I have two Dovecot mail servers that replicate to each other. Sometimes there are delays in the synchronization, and I notice that the mail log has entries like this:
Error: dsync(spokane): I/O has stalled, no activity for 600 seconds (last sent=mailbox, last recv=mailbox_state)
Five minutes seems like a long time to sit there waiting with nothing happening. Is there a way to reduce this timeout so that I don't have so many replicaton connections just sitting around doing nothing?
(Of course, a way to prevent the I/O stalls would be great too, but with my limited upload bandwidth, they may be unavoidable.)
Andy
I forgot to mention in my original message that I'm running Dovecot 2.3.21 (47349e2482).

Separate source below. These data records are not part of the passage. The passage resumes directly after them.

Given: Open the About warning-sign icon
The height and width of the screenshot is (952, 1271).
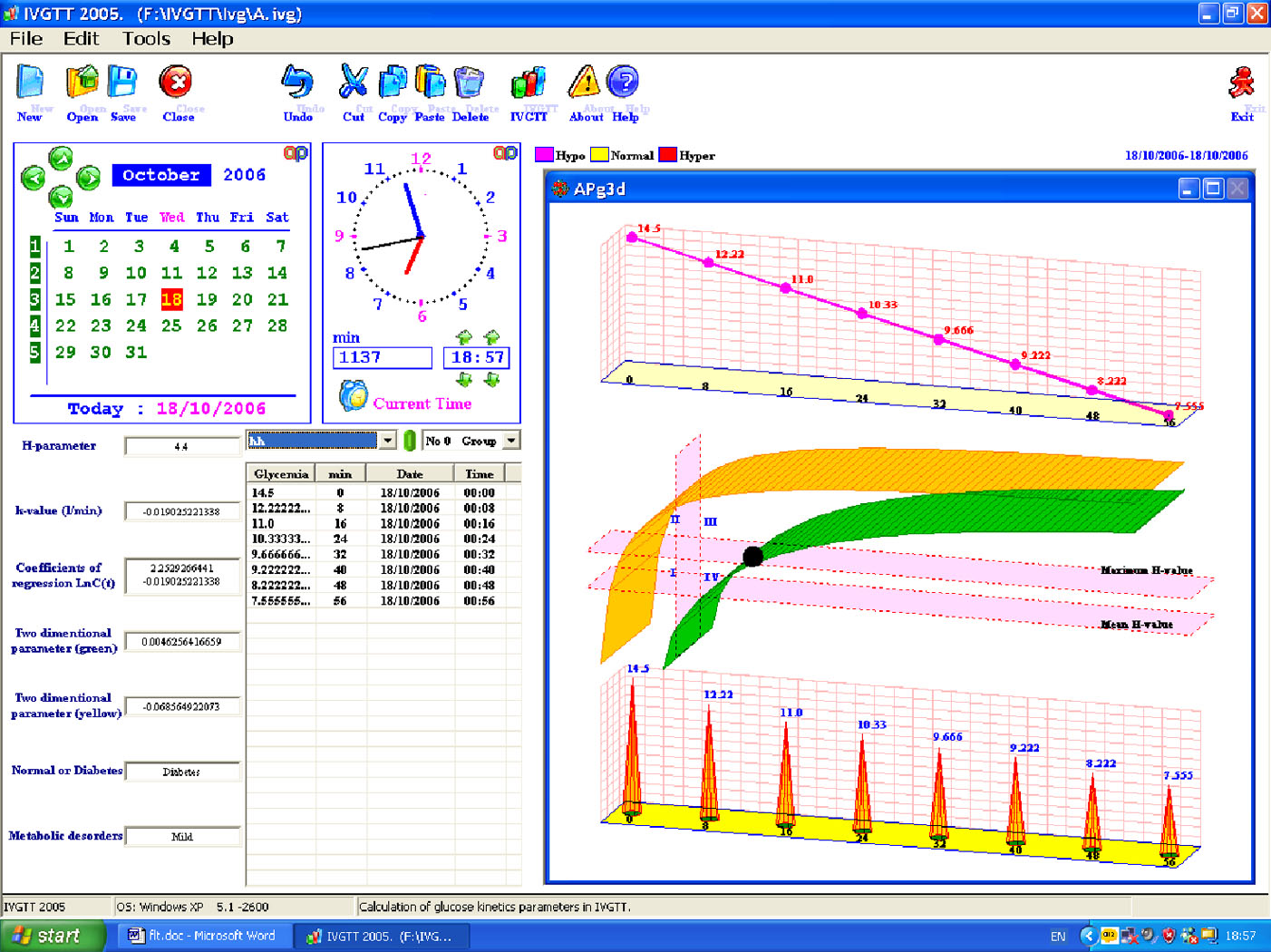Looking at the screenshot, I should (x=585, y=83).
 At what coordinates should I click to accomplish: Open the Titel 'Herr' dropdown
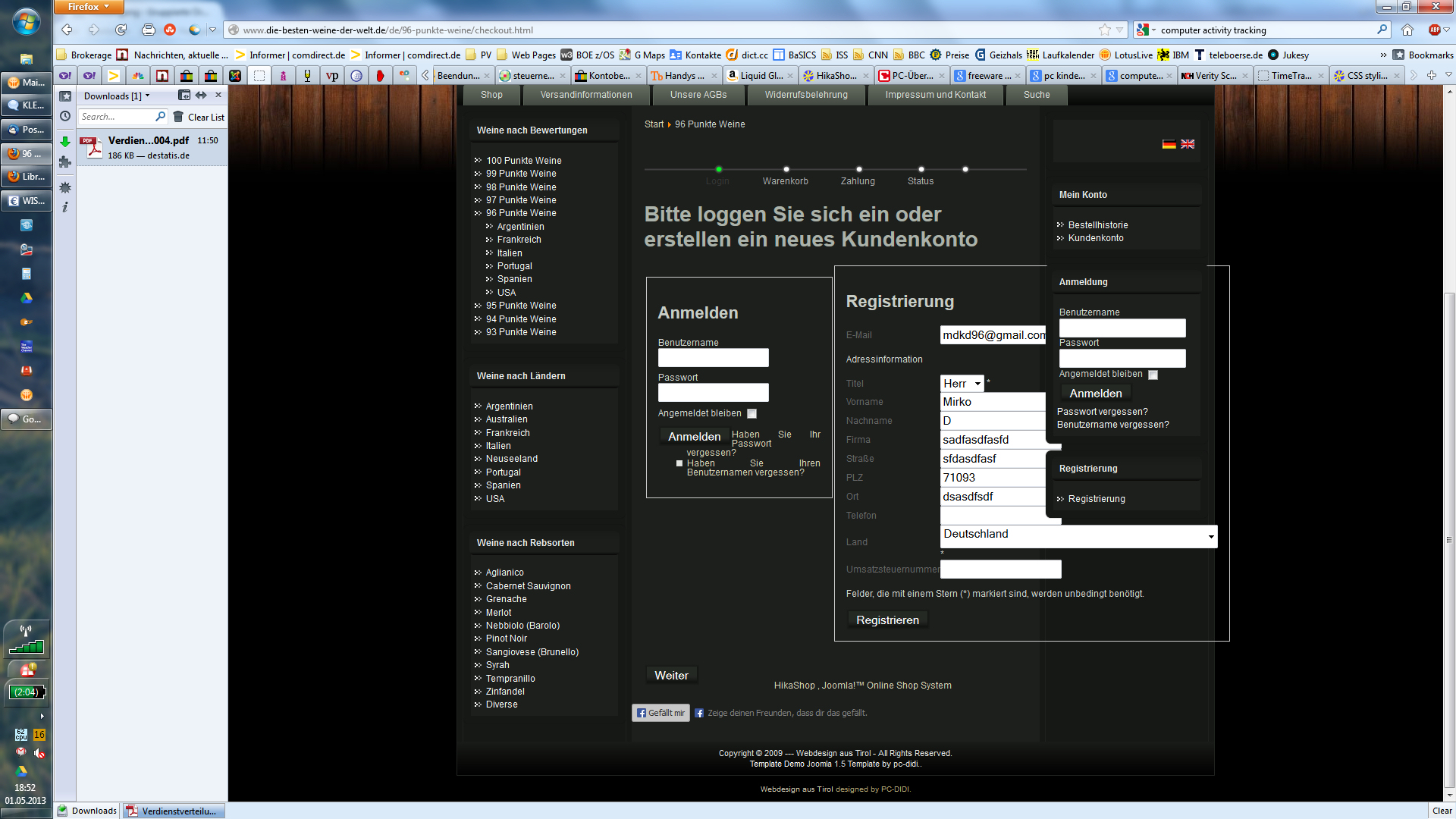[962, 384]
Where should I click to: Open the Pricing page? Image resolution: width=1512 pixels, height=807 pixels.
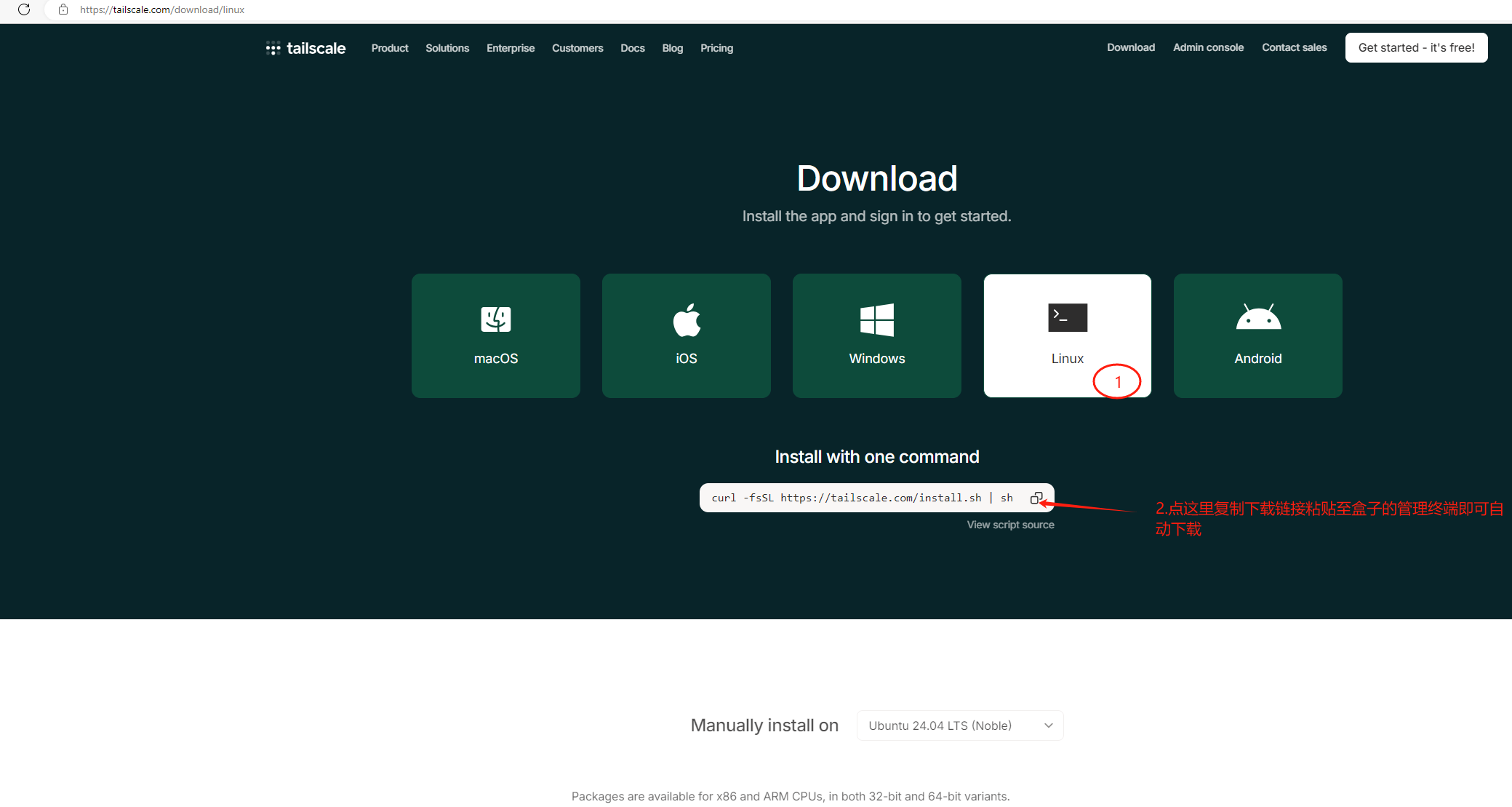coord(716,48)
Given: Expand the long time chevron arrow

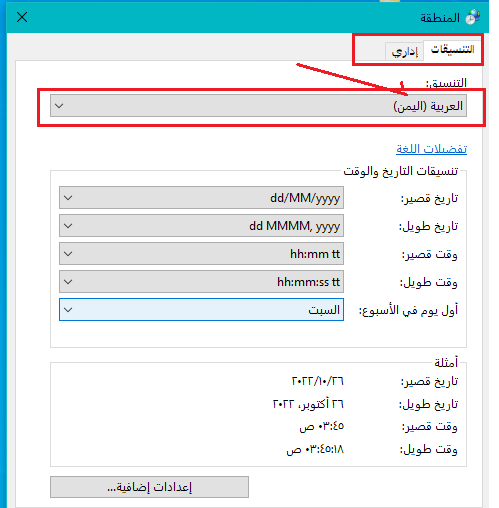Looking at the screenshot, I should [x=68, y=282].
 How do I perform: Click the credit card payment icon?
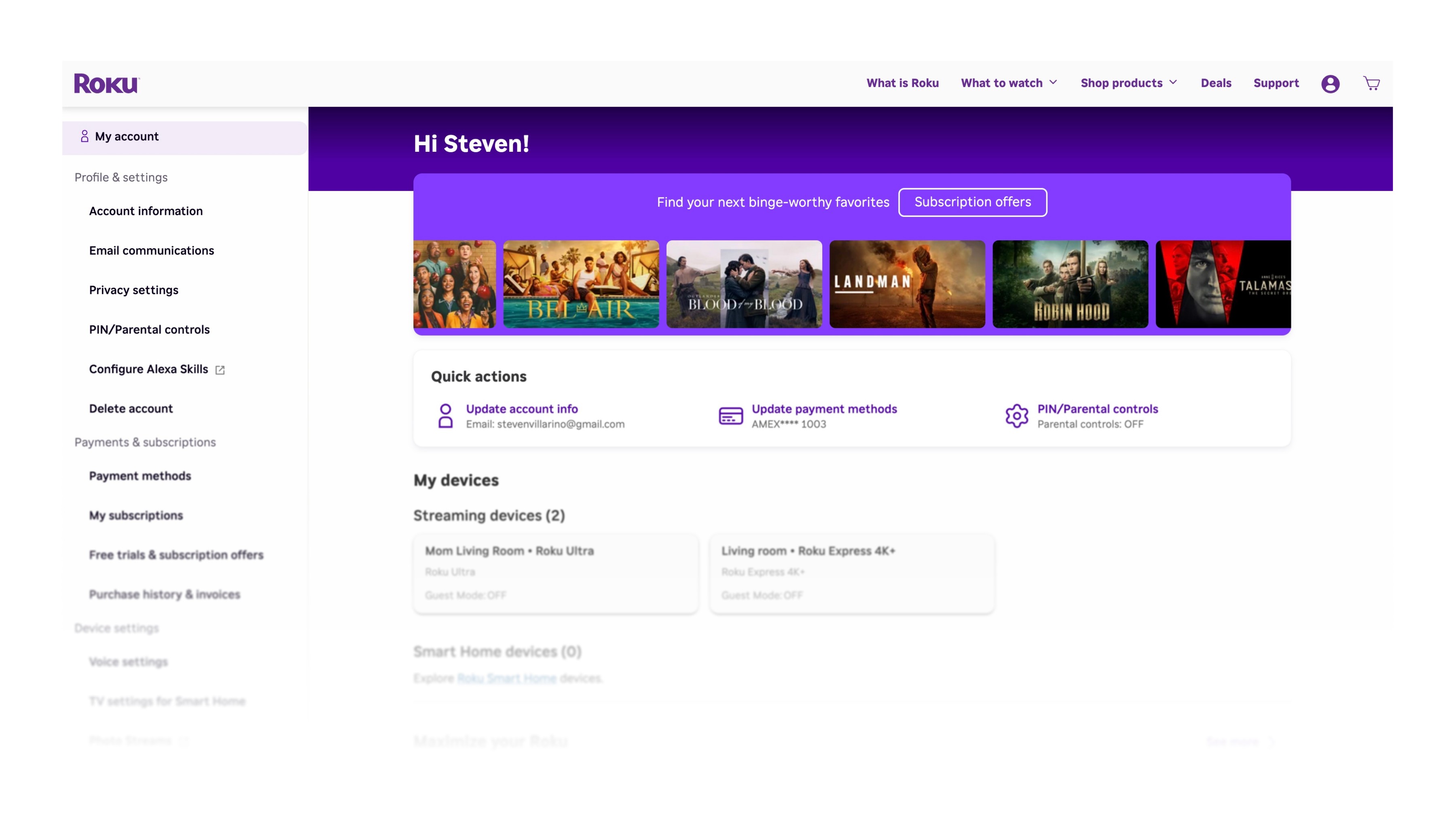tap(730, 416)
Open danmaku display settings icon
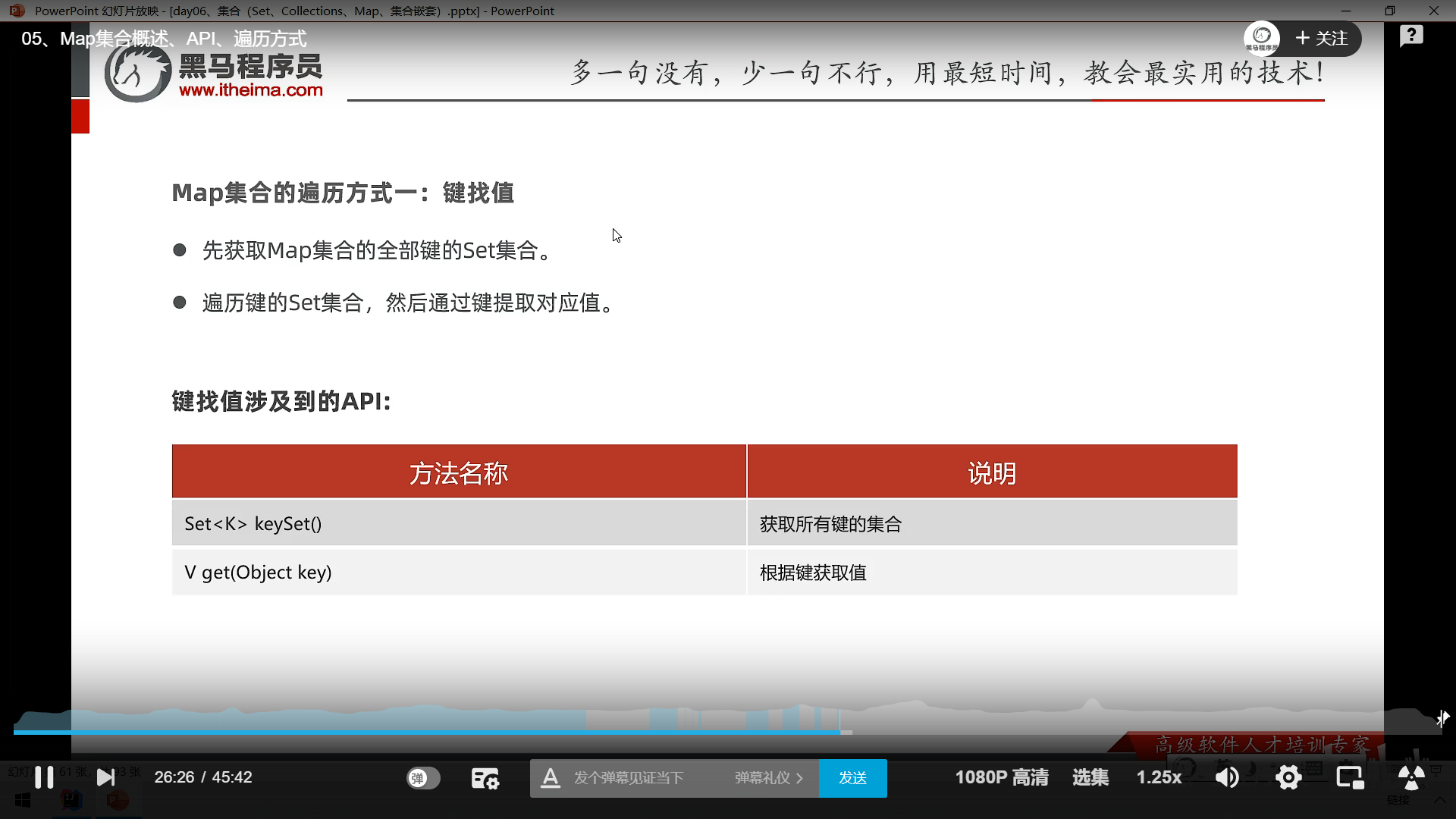This screenshot has width=1456, height=819. [x=485, y=778]
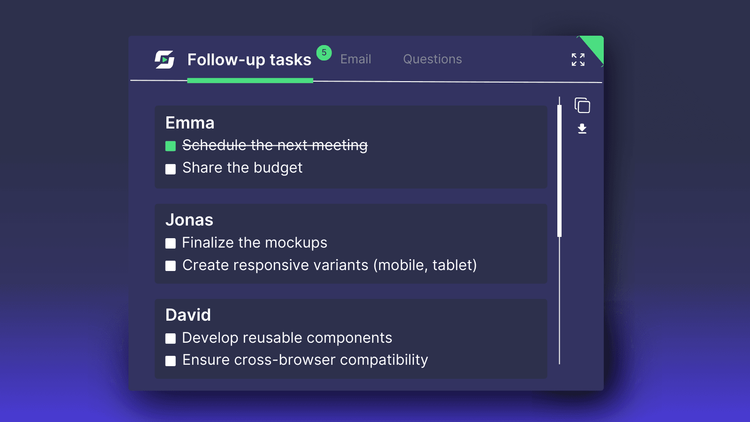The height and width of the screenshot is (422, 750).
Task: Click the Jonas section heading
Action: pyautogui.click(x=189, y=220)
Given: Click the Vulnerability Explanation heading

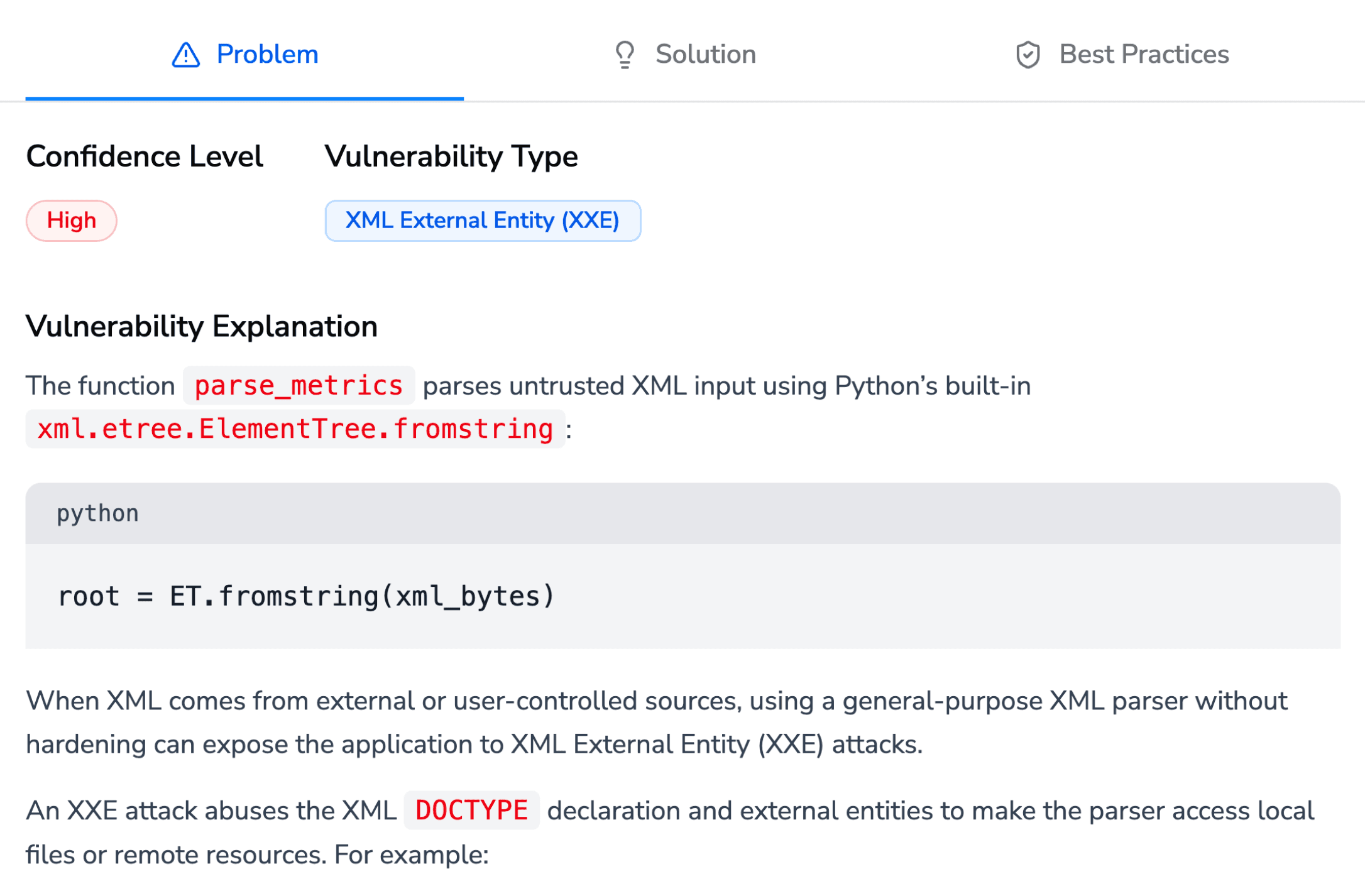Looking at the screenshot, I should [201, 327].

It seems like the stalls are more likely to happen when the type of sync is "incremental" rather than "normal" or "full". (I'm inclined to think they only happen for incremental syncs, but I'm not sure.)
Andy
On Friday, January 19, 2024 9:26:29 AM PST, Andy Balholm wrote:
I have two Dovecot mail servers that replicate to each other. Sometimes there are delays in the synchronization, and I notice that the mail log has entries like this:
Error: dsync(spokane): I/O has stalled, no activity for 600 seconds (last sent=mailbox, last recv=mailbox_state)
Five minutes seems like a long time to sit there waiting with nothing happening. Is there a way to reduce this timeout so that I don't have so many replicaton connections just sitting around doing nothing?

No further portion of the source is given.